For Expected Utility calculations, this possibility raises the usual issues of evaluating potential infinite utilities. Regardless of how exactly one decides to deal with those issues, the existence of this possibility does shift things in favor of prioritizing for safety over speed.

Infinity Shades for the win!

Seriously though. I'm highly in favor of infinity shades. This whole "let's burn the universe searching for the Omega point or perpetual machines" makes me unhappy.

Did you change your mind about anything as a result of this week's reading?

What did you dislike about this section?

This is not a criticism of your presentation, but rather the presuppositions of the debate itself. As someone who thinks that at the root of ethics are moral sentiments, I have a hard time picturing an intelligent being doing moral reasoning without feeling such sentiments. I suspect that researchers do not want to go out of their way to give AIs affective mental states, much less anything like the full range of human moral emotions, like anger, indignation, empathy, outrage, shame and disgust. The idea seems to be if the AI is programmed with certain preference values for ranges of outcomes, that's all the ethics it needs.

If that's the way it goes then I'd prefer that the AI not be able to deliberate about values at all, though that might be hard to avoid if it's superintelligent. What makes humans somewhat ethically predictable and mostly not monstrous is that our ethical decisions are grounded in a human moral psychology, which has its own reward system. Without the grounding, I worry that an AI left to its own devices could go off the rails in ways that humans find hard to imagine. Yes, many of our human moral emotions actually make it more difficult to do the right thing. If I were re-designing people, or designing AIs, I'd redo the weights of human moral emotions to strengthen sympathy, philanthropy and an urge for fairness. I'd basically be aiming to make an artificial, superintelligent Hume. An AI that I can trust with moral reasoning would have to have a good character - which cannot happen without the right mixture of moral emotions.

What did you like about this section?

Which of the design choices here do you think are important to choose well prior to building AI?

I did not understand what Paul means by:

I think it would be handled correctly by a human-level reasoner as a special case of decision-making under logical uncertainty.

I'd also be keen on him specifying more precisely what is meant by the below and why he thinks it to be key:

The key difficulty is that it is impossible for an agent to formally “trust” its own reasoning, i.e. to believe that “anything that I believe is true.”

Your fourth virtue of human review, that it's feasible while humans outnumber and outpower the AI mentions that once there are trillions of human+ AI around, it gets hard to fiscalize them. This seems true not only for humans but also for the superintelligence herself.
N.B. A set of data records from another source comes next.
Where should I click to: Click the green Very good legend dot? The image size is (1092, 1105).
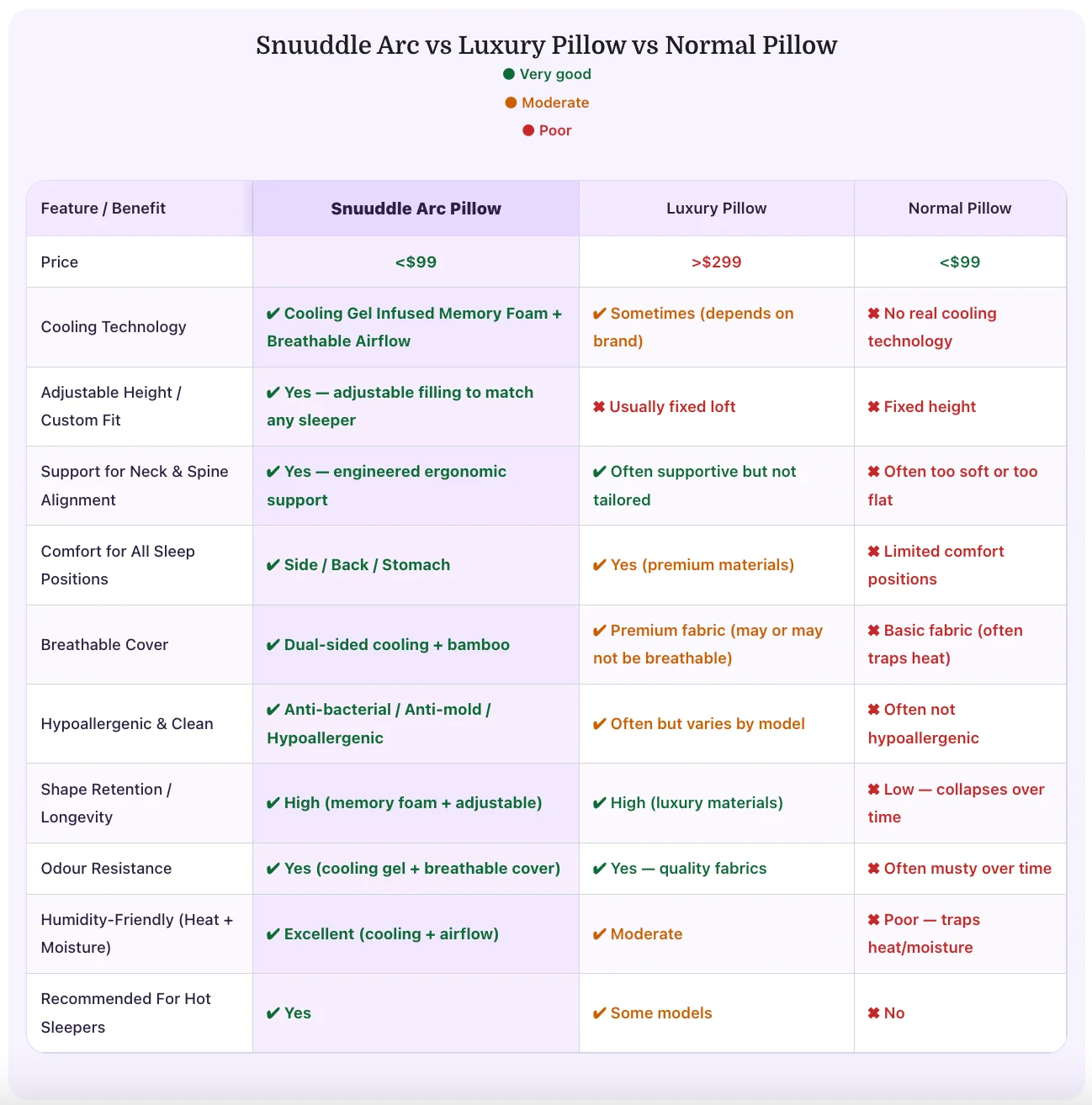coord(509,74)
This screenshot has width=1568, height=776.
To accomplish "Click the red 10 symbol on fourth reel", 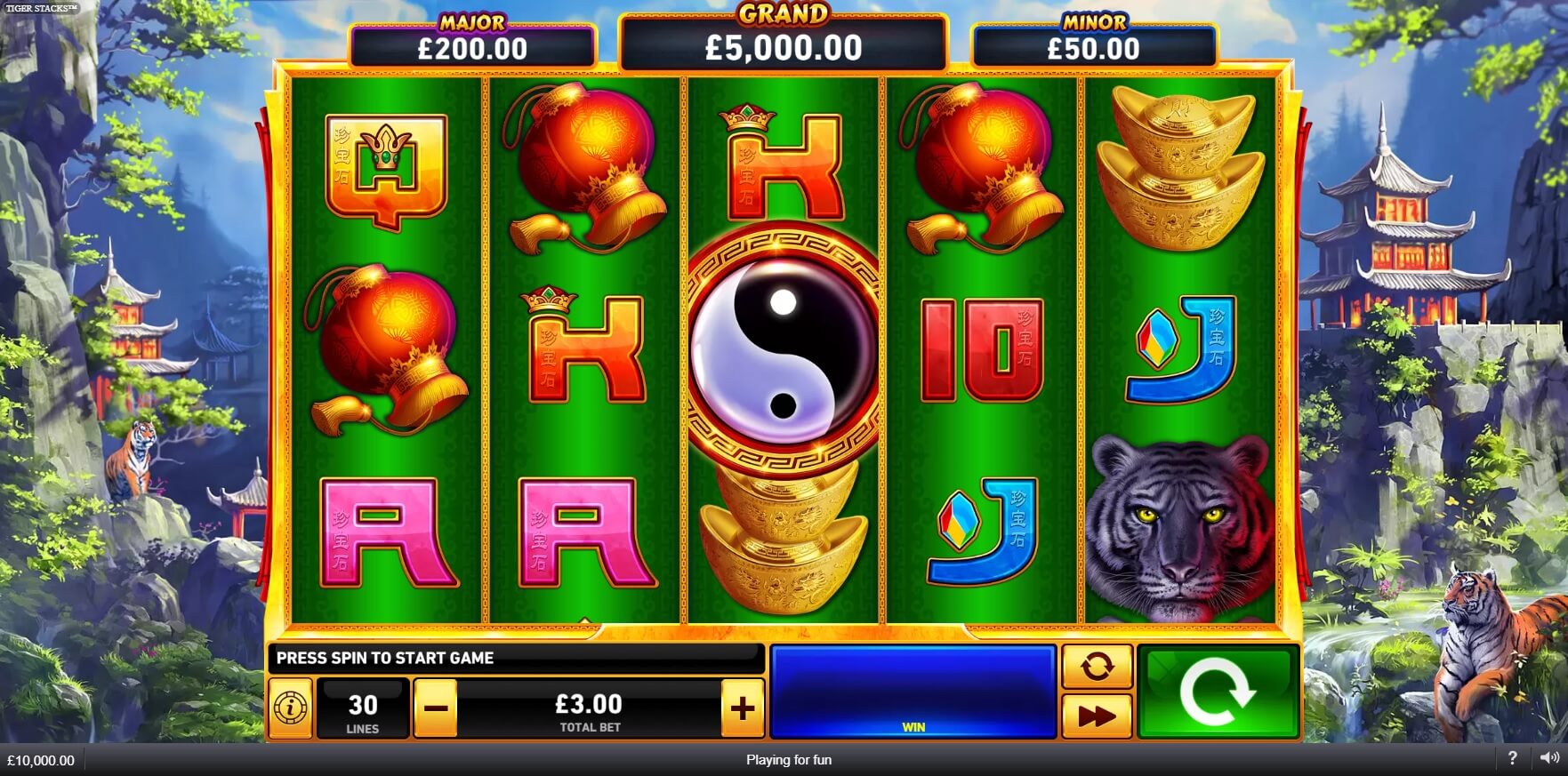I will [982, 349].
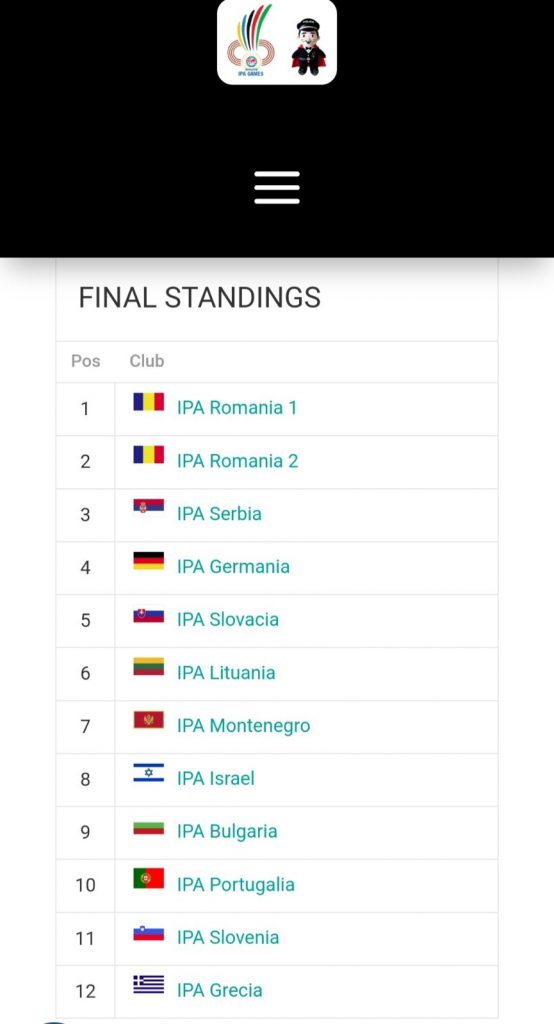Image resolution: width=554 pixels, height=1024 pixels.
Task: Open the IPA Lituania team link
Action: coord(226,673)
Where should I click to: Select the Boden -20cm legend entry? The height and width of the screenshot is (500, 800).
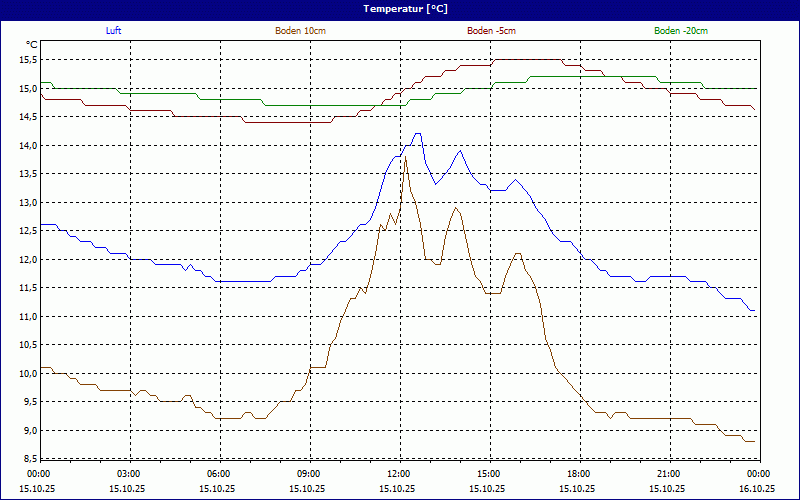click(x=681, y=31)
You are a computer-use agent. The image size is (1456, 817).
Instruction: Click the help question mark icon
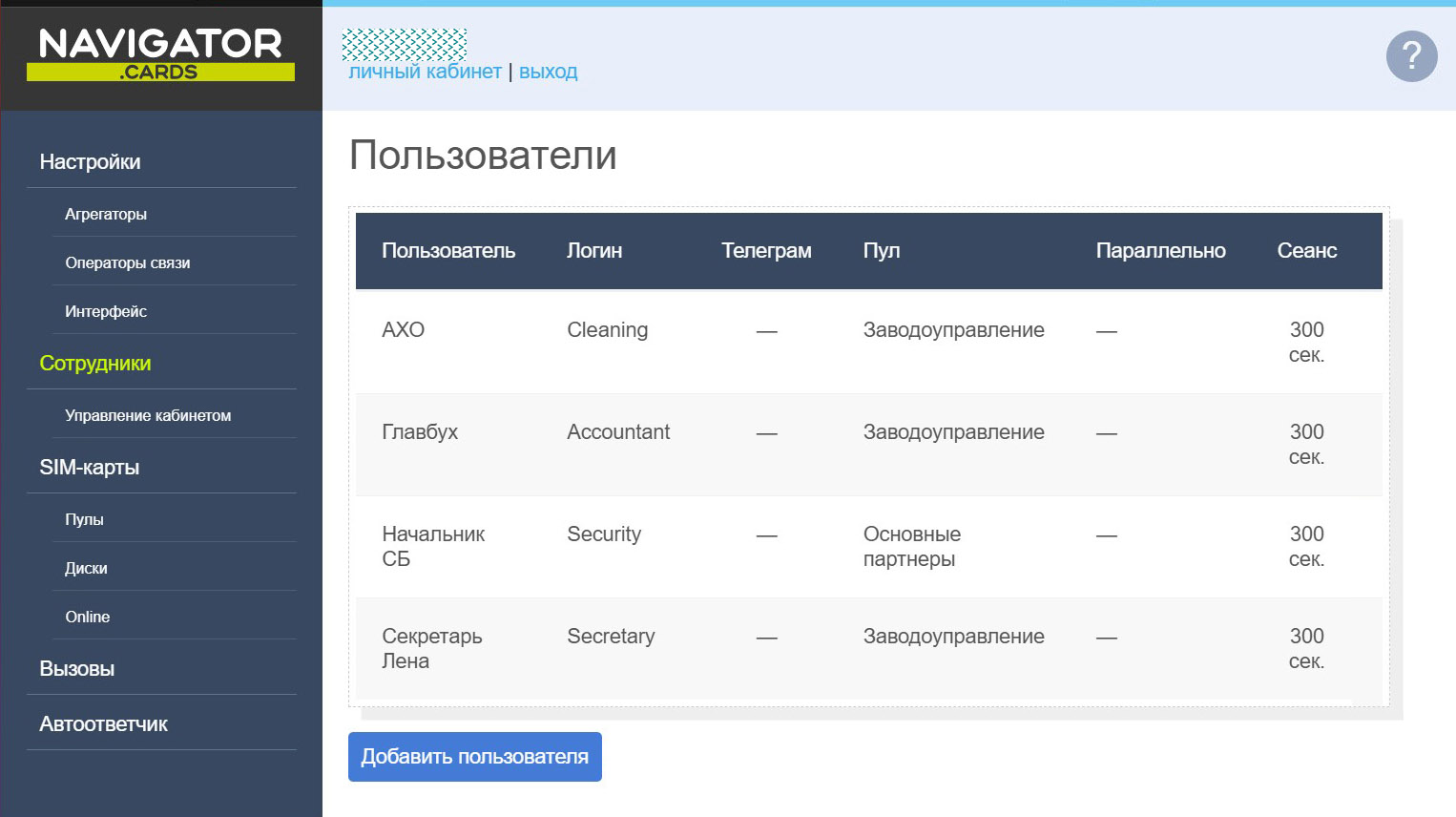pos(1411,56)

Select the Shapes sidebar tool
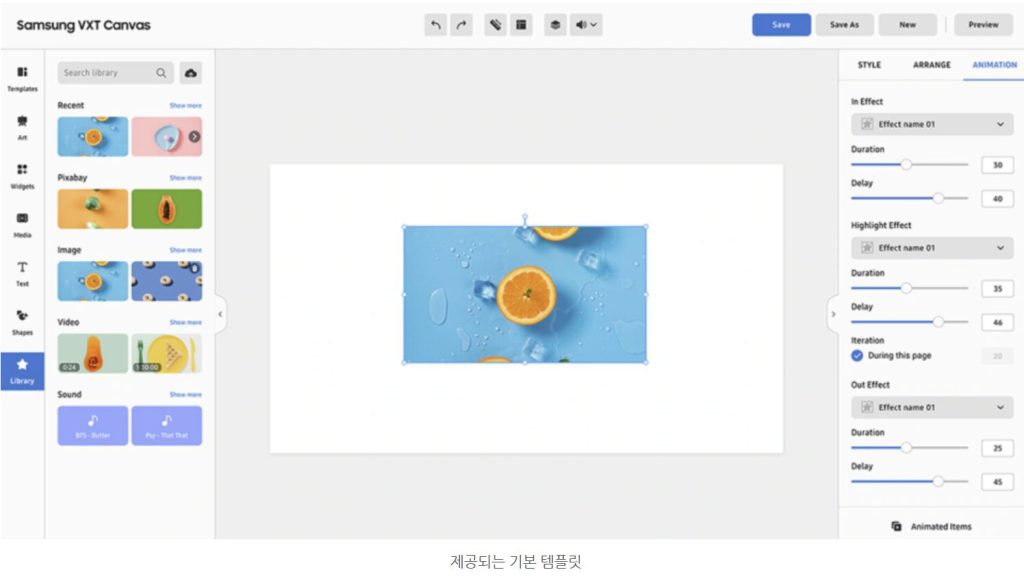[x=22, y=321]
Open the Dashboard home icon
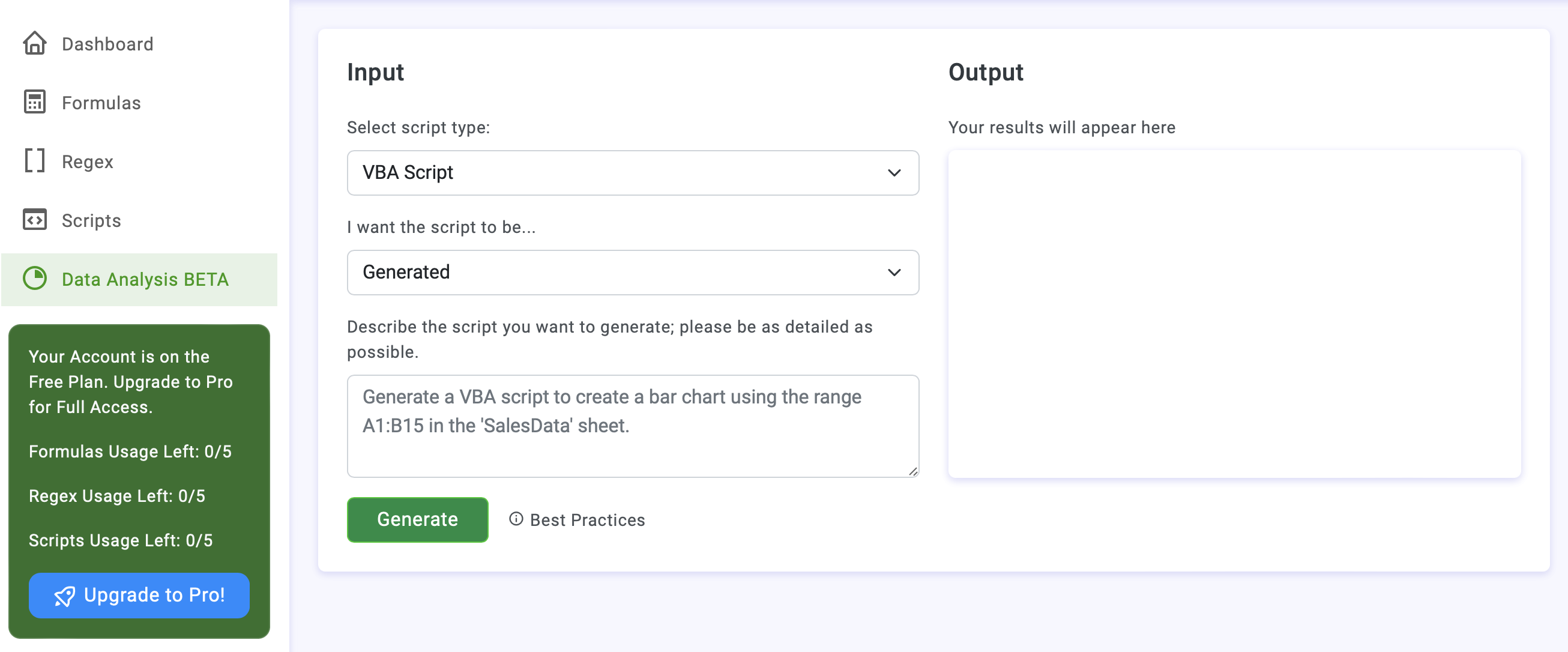The height and width of the screenshot is (652, 1568). 35,43
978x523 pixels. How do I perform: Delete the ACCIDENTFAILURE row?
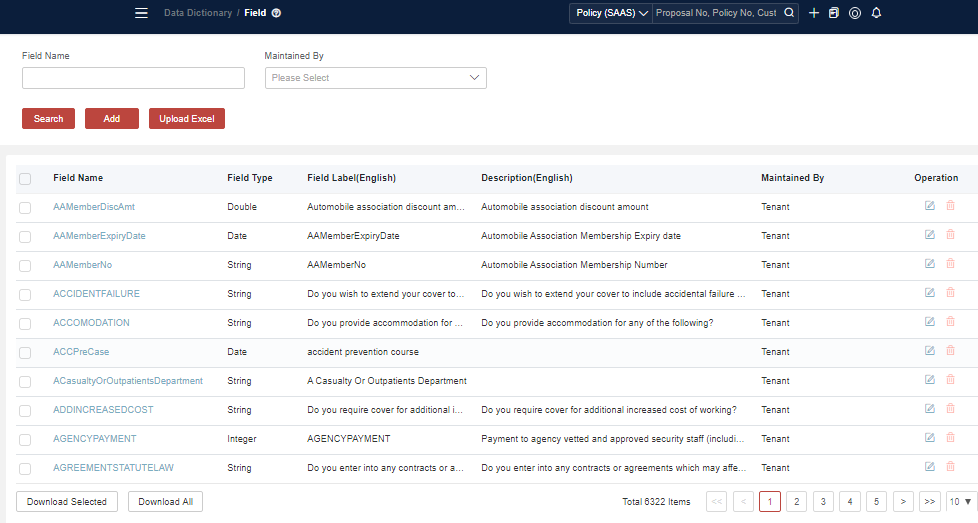(x=950, y=293)
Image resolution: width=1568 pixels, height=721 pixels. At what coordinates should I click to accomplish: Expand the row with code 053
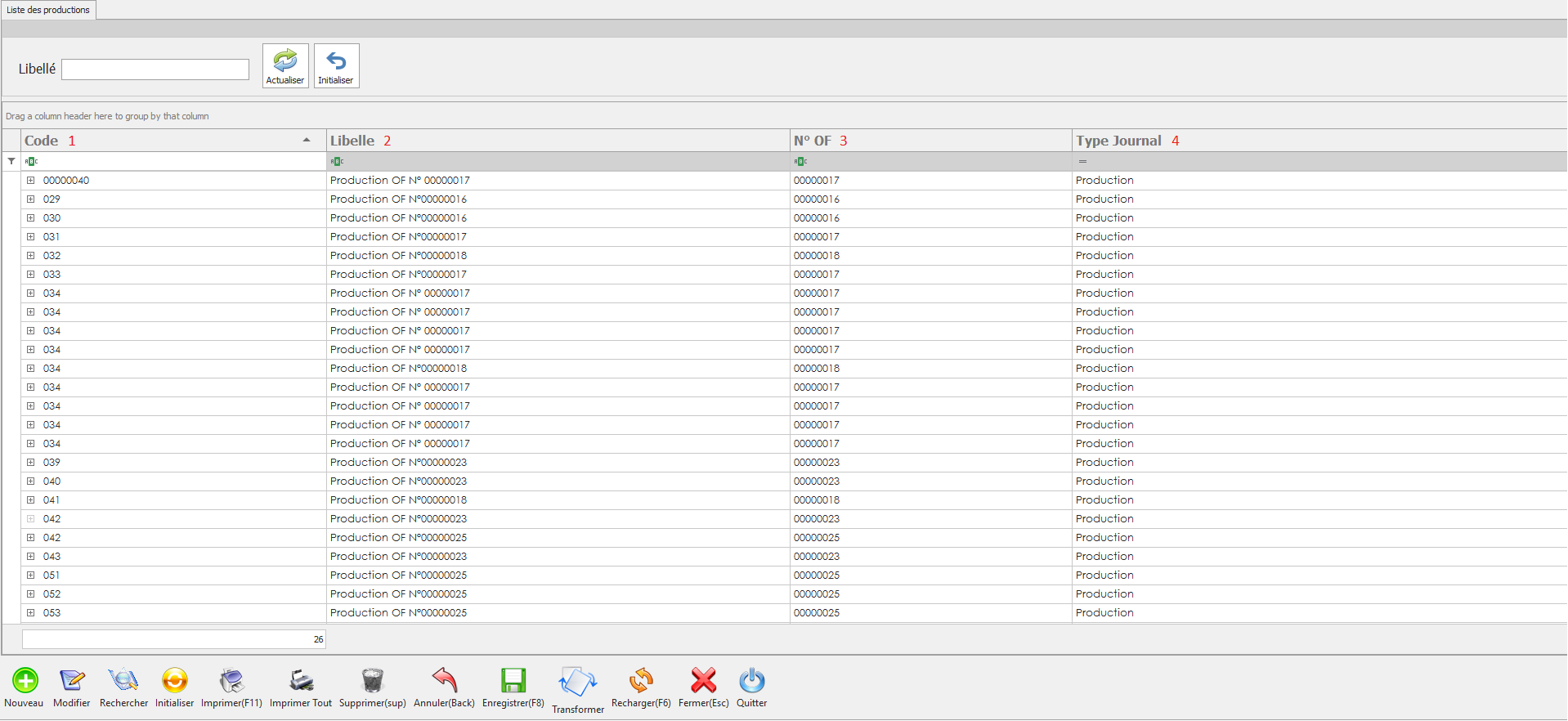31,613
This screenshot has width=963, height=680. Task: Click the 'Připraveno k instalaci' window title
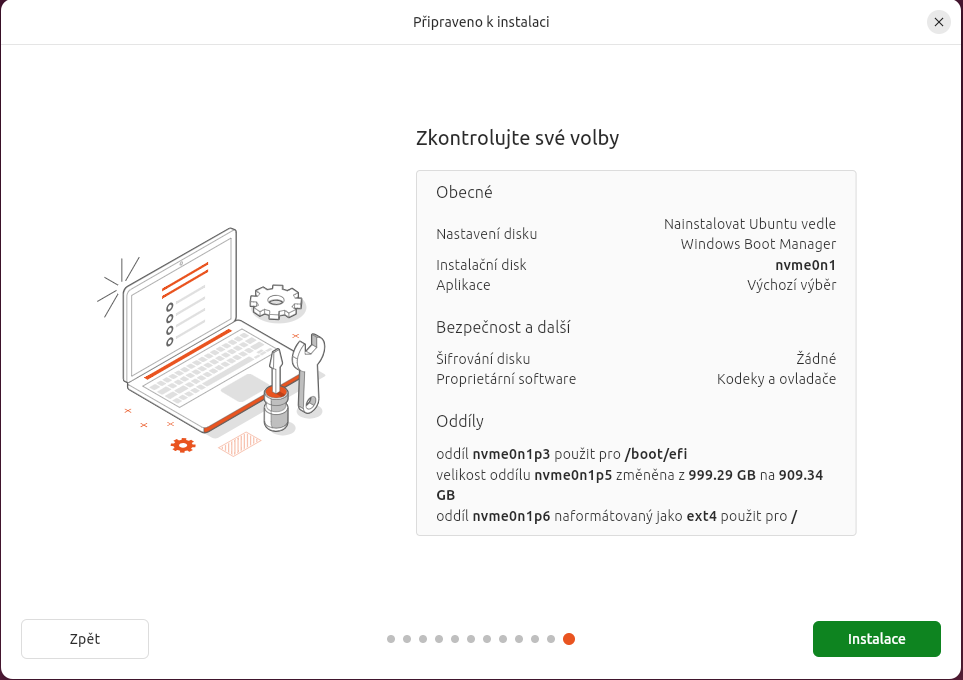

As has been pointed out, the Singleton would have to be really amazingly powerful it if can control (as it can, by definition) trillions of AIs, better to just keep numbers low, or not?

How do its beliefs evolve? In particular, what priors and anthropic principles does it use? (epistemology)

I just want to note that there is an underlying assumption there, namely that for pragmatics (how-to act in the world?) and morals (what should be done?) require getting our map of the world and tools for this map (epistemology) right.

This is a common assumption on Lesswrong because of the map territory jargon. But keep in mind that as seen from the inside an algorithm can be extremely different from the world and still function perfectly well in it.

Put in a different manner: There are many surviving and thriving biological entities out there who have very epistemically poor models of the world, and still get away with it.

There are also some very good humans, throughout history whose confused or wrong model of how the world works caused them to act in a moral way.